Dota 2 Esports Glossary
DotA 2 — Defense of the Ancients is a MOBA release first in 2003. Originally created as a custom game for Warcraft III by a group of independent developers such as Icefrog and Eul, Dota has now been remade by Valve into a stand alone game.
MOBA — Multiplayer online battle arena ~ a genre of strategy games. Players control a character in 1 of 2 teams with the objective of destroying the enemy main structure with the help of computer-controlled units that walk down set paths.
Valve — One of the most popular game developing studios, responsible for games such as Dota 2, Counter Strike, and Team Fortress 2.
Servers: Regions in Dota are fairly loose, as players can play on any region easily. The following are abbreviations of regions where servers are situated:
NA — North America ~ America & Canada
EU — Europe Nordic & East ~ England, Netherlands, Greece, etc
CIS — Commonwealth of Independent States~ Russia, Ukraine, etc
SA — South America ~ Brazil, Peru, etc
SEA — South East Asia ~ Philippians, Singapore, Indonesia, etc
Competitive Scene: Professional Dota 2 is a high risk high reward scene. Tournaments in Dota rarely last longer than a week or two, and players rarely have contracts or regular pay. This means that players have a less steady form of income, however performing well is more economically rewarding, as they receive a large amount of money from their tournament winnings.

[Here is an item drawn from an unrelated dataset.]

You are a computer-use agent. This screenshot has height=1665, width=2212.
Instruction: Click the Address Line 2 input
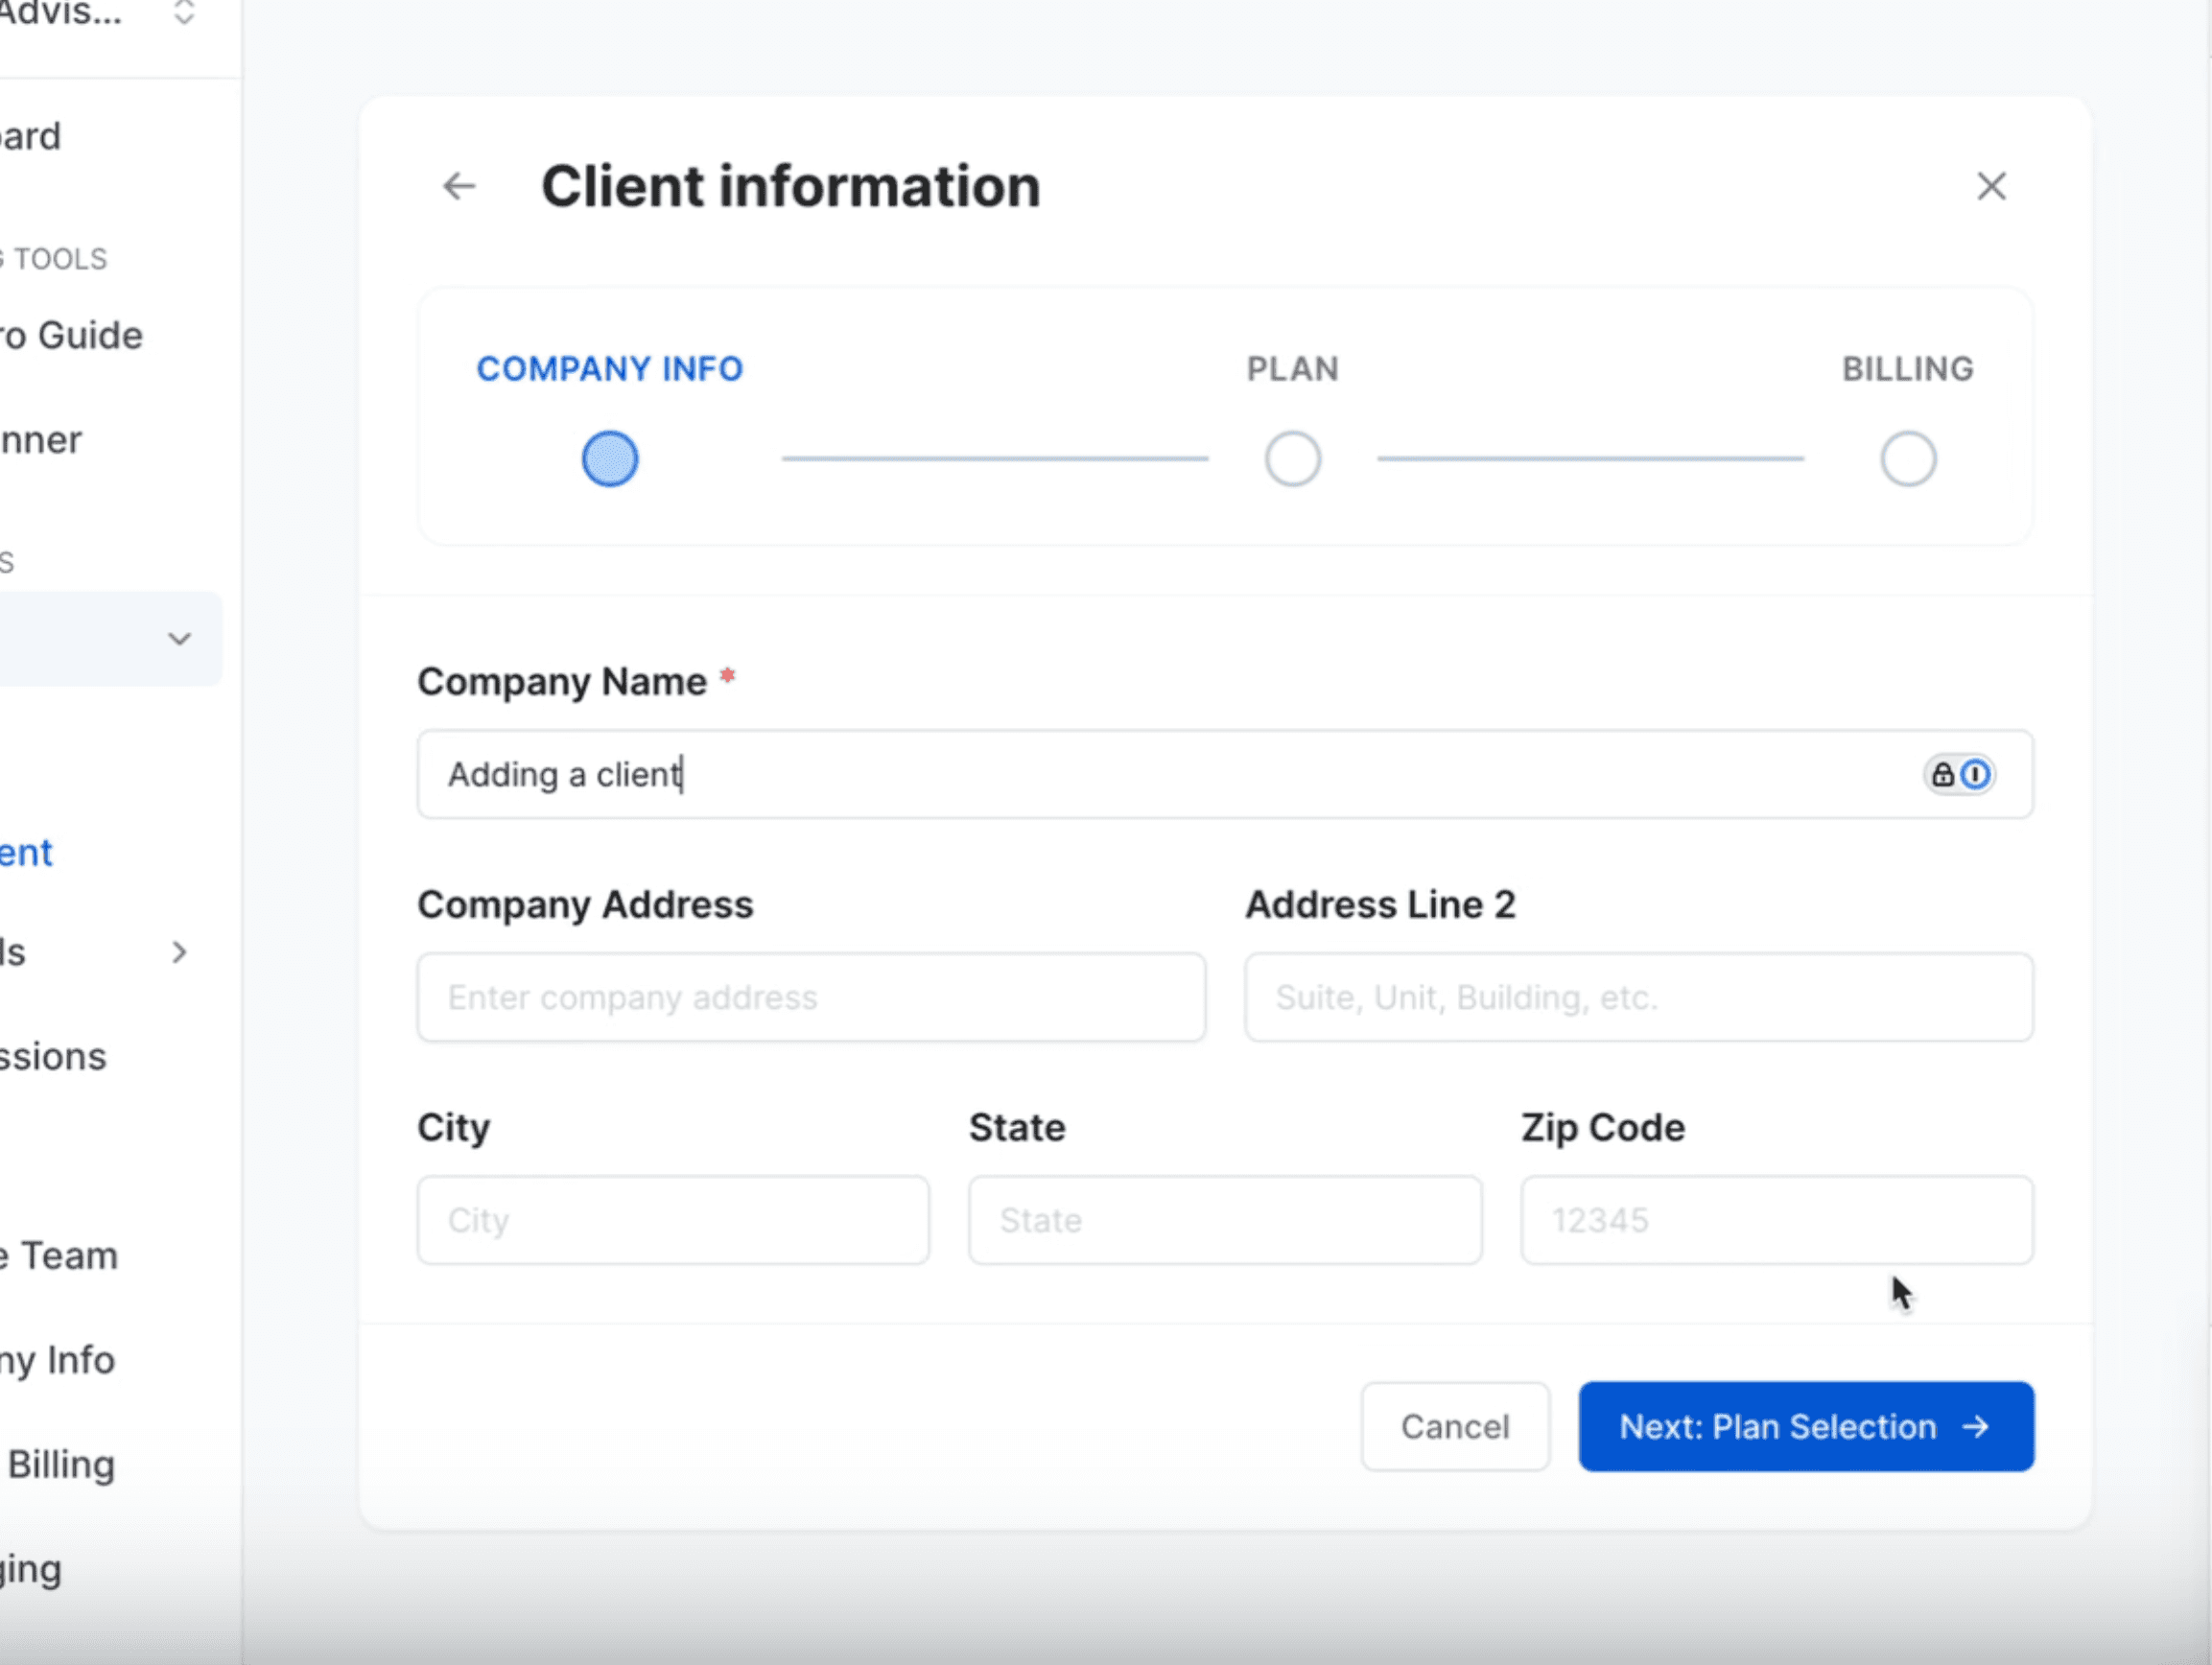(x=1638, y=997)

In terms of tournaments, the previous tournament system has recently undergone a large shift. In the past, tournaments would be separated into three categories; Independent tournaments, Majors, and the International.
Independent tournaments, such as Starladder or Dota Asia Championship (DAC) have the smallest prize pools, but are a significant showing of which teams and play styles are most dominant.
Majors in the past have been held by Valve in changing locations, such as Frankfurt, Germany and Kiev, Ukraine. These tournaments have larger amounts of money on the line, and often decide who is given a direct invite to the International
The International, or TI, is the largest Dota 2 tournament held each year. Occurring in Key Area, Seattle the top 18 teams from around the world are invited to participate in a tournament with a prize pool of over $20 million. This prize is largely crowd funded, meaning each year as the game grows more popular, the prize pool grows as well.
Competition Terms: In tournaments, there are many roles beyond just the players, each contributing to the competition in a major way.
Caster: A caster is very similar to a sports commentator. Their job is to describe what is happening in each game of Dota. Often times, a game will be cast by two people for each language. There will often be one caster who will make play by play commentary, while the other will observe longer trends in each game, and make predictions on what will occur. While these roles aren’t specified to the audience, they are clearly defined beforehand to reduce any sort of conflict within the commentary.
Observer: One of the least appreciated roles, observers control the camera and what the audience is able to see. Since the playing field in Dota is far too large to watch all at once, the observer has to pay attention to what is occurring on each part of the map, and show the spectators the most important areas and events.
Coach: An increasingly popular trend in Dota is for teams to have coaches. These are players that do not play during the game, but give guidance to players before and during each match. Often times coaches will spend much of their time analyzing different playing habits of opposing teams, and pay attention to which heroes may be either overlooked or overestimated.
Analyst Desk: A group analysts who discuss possible strategies, team compositions, and predictions before a game starts. They also compare previous games and activities that each team has gone through to provide a thorough prediction for how each game could play out. After each game, they also provide thorough analysis and rewatch specific sections of the game to explain possible thought processes going through each players mind. Analyst Desk is sometimes composed of players from the tournament itself.
Other phrases used as reference for competitions.
Meta: The meta, or meta game, is all elements of the game that do not occur during the game itself. This is often used to refer to the most powerful heroes or strategies, however it can also include player mindset, mental stamina, and mind games that occur before or after a game.
Draft: Before each game of Dota, a draft occurs where teams take turns banning and picking heroes. Banning a hero means neither team can play the character, whereas picking means that a player on your team will play that hero during the game. In Dota, many if not all of the heroes are often viable, meaning that each draft is far different from the next, and there is no “correct” way to draft a lineup.
Pubs: Short for public games, pubs are games of Dota which are played outside of tournaments, often with random players as opposed to a set team of people. Often times in tournaments, there will be several players which are referred to as “Pubstars”. This term means that the player performs very well in their public games, however has yet to prove themselves in a tournament. Playing with and against a coordinated professional team adds many new elements of coordination and strategy that inexperienced players often have difficulty adapting to. Because of this, Pubstars are often viewed as some of the weaker players in tournaments, despite their high rankings on leader boards.